==== Document extract ====

Sober cold stone

You enter the Hagia Sophia from the narthex on the west, so that the first thing you see when you step into the square naos is the immense apse right in front of you. It is difficult to tear your eyes away from it, but it is worthwhile later to come back to this place and look at what was behind you. The beautiful west gallery above you is fabulously decorated with mosaics and a carved stone railing between elegant pillars (featured photo). The gallery had collapsed in an earthquake in 989 CE, and the portion which was rebuilt has painted plaster instead of the mosaics of the rest of the interior. You can tell this easily by the fact that the paint is beginning to peel.

The details on the pillars are amazing. I brought my camera down to the pillars that hold up this curved gallery simply because it is there. Time and invaders have been kind to this part of the structure. The details are as razor sharp as they would have been 1500 years ago when they were freshly chiseled out. It is hard to remember that the use of regular geometric floral motifs was deliberate: it would be faster to do this repeatedly.

Above the Imperial Door in the middle of the western wall is this small stone inlay panel. I’m fairly certain that this must have symbolic meaning, but neither my audio guide, nor any references throw any light on it. I could remain ignorant for ever, or I could toss this question out to you (o gentle reader). What is the symbolism in this panel?

====

Problem set:
1. Copy the passage on the Hagia Sophia word for word, starting with "The details on" and going on through "in this panel?".
2. Carry on the Hagia Sophia passage from its last sentence.

==== Raw data ====

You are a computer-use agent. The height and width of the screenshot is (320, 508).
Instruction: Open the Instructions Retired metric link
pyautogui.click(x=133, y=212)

====

Answers in order:
1.
The details on the pillars are amazing. I brought my camera down to the pillars that hold up this curved gallery simply because it is there. Time and invaders have been kind to this part of the structure. The details are as razor sharp as they would have been 1500 years ago when they were freshly chiseled out. It is hard to remember that the use of regular geometric floral motifs was deliberate: it would be faster to do this repeatedly.

Above the Imperial Door in the middle of the western wall is this small stone inlay panel. I’m fairly certain that this must have symbolic meaning, but neither my audio guide, nor any references throw any light on it. I could remain ignorant for ever, or I could toss this question out to you (o gentle reader). What is the symbolism in this panel?

2.
In the south eastern corner of the naos the light was much better. The carved capitals of the pillars were as breathtaking as the black, white, and red inlay work in the wall next to it. But all this was outshone by the mosaic above the pillar, with its large fields of gold. This is stone on fire, heady, breathtaking; quite the opposite of stone cold sober.

On another wall we came across panels of marble: Afyon marble, white with purple patches, alternating with Carian marble, red with white flakes. Between the panels ran a band of Tunisian marble with its dark veins running through reddish white. The light from the large windows lit up this wall and the gold tesserae of mosaic above it.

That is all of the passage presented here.